● **Stored data**
• • •
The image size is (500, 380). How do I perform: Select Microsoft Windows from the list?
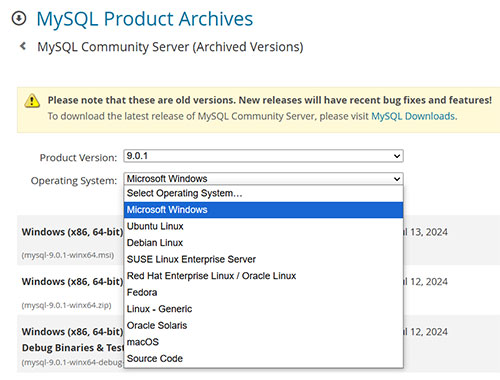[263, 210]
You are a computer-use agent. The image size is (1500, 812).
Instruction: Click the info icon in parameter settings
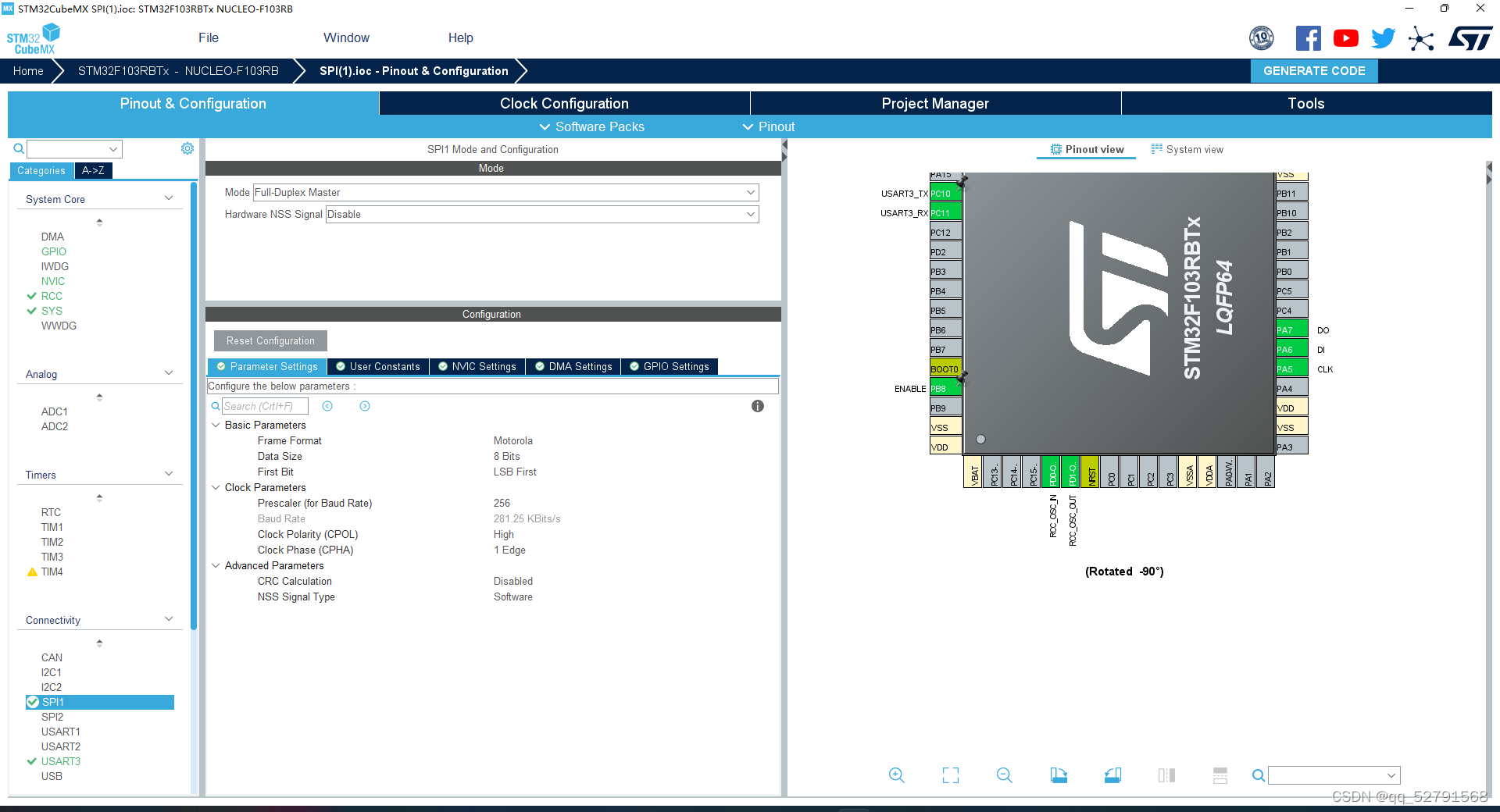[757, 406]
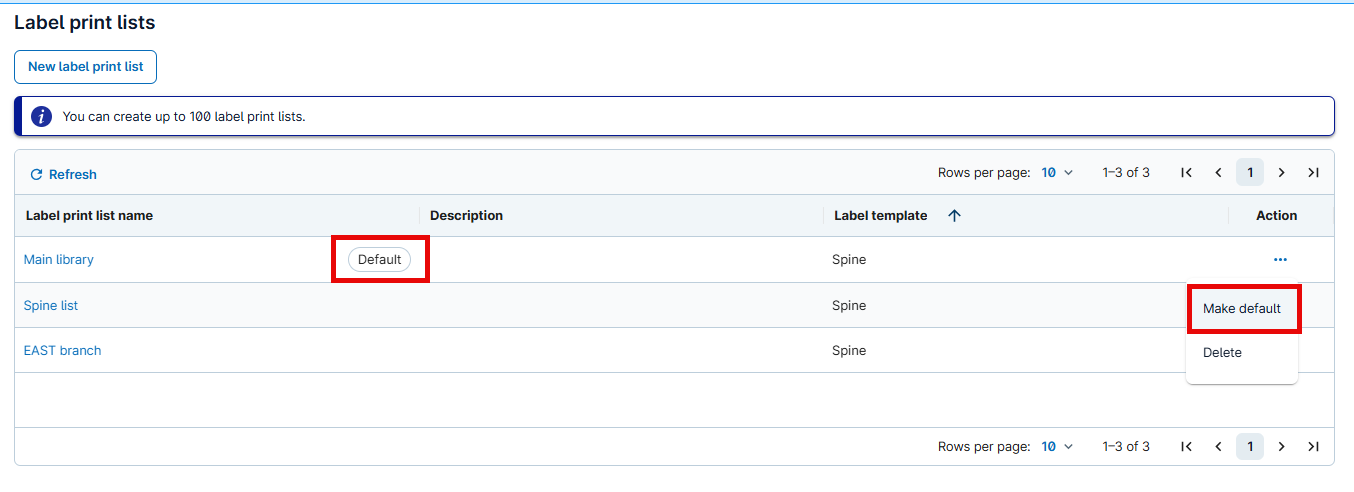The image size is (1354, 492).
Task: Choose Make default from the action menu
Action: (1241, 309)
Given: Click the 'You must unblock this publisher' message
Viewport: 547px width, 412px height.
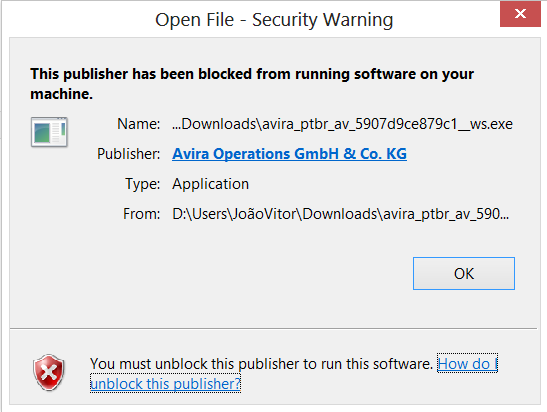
• • •
● **HOW TO COMPLETE THIS TASK**
Leave the pictures aside and print exactly, and only, the lines from the one with "Given: Click the" through the end of the data, both included.

● **EXERCISE OUTPUT**
Given: Click the 'You must unblock this publisher' message
Viewport: 547px width, 412px height.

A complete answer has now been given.